With its native token dropping as if pulled by gravity, FTX finds itself between a rock and a hard place, as Bloomberg reports suggest the hole in its balance sheet could be as large as $8 billion.
Notably, websites linked to the foreign arm of crypto exchange FTX were down on Nov. 9 following the debacle. Websites for Alameda Research and the company’s venture capital arm, FTX Ventures, were offline and made private, while both FTX’s main site and FTX US’ website remain accessible. A notice on its website read: “FTX is currently unable to process withdrawals.

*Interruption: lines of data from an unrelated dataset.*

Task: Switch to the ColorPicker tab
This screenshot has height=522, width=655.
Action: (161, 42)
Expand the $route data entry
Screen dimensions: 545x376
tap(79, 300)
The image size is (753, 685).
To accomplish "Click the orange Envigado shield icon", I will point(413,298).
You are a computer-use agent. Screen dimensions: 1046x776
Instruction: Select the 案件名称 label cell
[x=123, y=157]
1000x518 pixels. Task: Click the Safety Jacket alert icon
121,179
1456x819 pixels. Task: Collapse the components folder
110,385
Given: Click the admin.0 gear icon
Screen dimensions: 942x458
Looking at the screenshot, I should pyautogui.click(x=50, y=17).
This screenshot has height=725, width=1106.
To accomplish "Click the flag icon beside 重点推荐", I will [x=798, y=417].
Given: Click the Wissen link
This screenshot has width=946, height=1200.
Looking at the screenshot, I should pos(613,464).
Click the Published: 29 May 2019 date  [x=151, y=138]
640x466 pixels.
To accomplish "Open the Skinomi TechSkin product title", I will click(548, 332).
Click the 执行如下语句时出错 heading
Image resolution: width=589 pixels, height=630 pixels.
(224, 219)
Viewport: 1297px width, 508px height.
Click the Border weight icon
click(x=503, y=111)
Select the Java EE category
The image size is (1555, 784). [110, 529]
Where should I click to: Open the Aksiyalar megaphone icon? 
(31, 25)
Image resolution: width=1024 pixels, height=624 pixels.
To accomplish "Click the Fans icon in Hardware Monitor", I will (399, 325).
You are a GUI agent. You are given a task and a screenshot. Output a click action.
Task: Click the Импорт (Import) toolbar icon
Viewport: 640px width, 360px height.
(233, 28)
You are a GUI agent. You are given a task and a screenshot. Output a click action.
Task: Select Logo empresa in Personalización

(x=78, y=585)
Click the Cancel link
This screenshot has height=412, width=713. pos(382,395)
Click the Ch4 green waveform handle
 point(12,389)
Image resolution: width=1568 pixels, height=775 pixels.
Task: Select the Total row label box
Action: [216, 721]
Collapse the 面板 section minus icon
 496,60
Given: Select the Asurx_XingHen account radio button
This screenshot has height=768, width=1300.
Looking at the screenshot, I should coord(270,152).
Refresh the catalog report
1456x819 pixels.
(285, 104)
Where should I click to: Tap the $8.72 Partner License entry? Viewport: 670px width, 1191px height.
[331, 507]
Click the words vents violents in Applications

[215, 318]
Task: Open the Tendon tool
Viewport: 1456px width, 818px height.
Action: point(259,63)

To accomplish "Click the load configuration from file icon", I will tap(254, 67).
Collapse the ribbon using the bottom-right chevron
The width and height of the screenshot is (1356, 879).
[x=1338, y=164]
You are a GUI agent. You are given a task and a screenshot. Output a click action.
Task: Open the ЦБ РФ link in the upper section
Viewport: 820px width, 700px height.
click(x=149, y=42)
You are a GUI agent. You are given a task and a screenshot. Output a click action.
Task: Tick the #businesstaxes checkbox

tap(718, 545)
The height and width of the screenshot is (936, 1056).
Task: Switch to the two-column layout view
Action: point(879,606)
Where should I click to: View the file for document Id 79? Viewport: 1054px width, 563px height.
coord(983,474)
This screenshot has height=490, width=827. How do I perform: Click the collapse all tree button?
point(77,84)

We strongly advise against depositing.”
According to Bloomberg, the popular exchange’s founder, Sam Bankman-Fried, a self-proclaimed “effective altruist,” has now lost more than 94% of his wealth in a single day.
The exchange, before events unfolded, was worth 32 billion dollars but got offered to Binance for $1 as earlier reported by the Cryptobasic, but “no one is gonna want to buy billions of dollars of messy debt for $1.”
The seeds of FTX’s downfall were sown months earlier, according to interviews with several people close to Bankman-Fried reports Reuters, stemming from mistakes Bankman-Fried made after he stepped in to save other crypto firms as the crypto market collapsed amid rising interest rates and communications from both companies that have not been previously reported.
Meanwhile, in light of prevailing realities, venture capital firm Sequoia Capital announced to shareholders it would completely write off its more than $210m capital investment in FTX, as the cryptocurrency exchange is facing bankruptcy.
“Based on our current understanding, we are marking our investment down to $0,” the company said in a statement on Twitter.
FTX was backed by big players in the venture capital scene, like BlackRock, SoftBank, Paradigm, Circle, and Multicoin Capital, amongst others.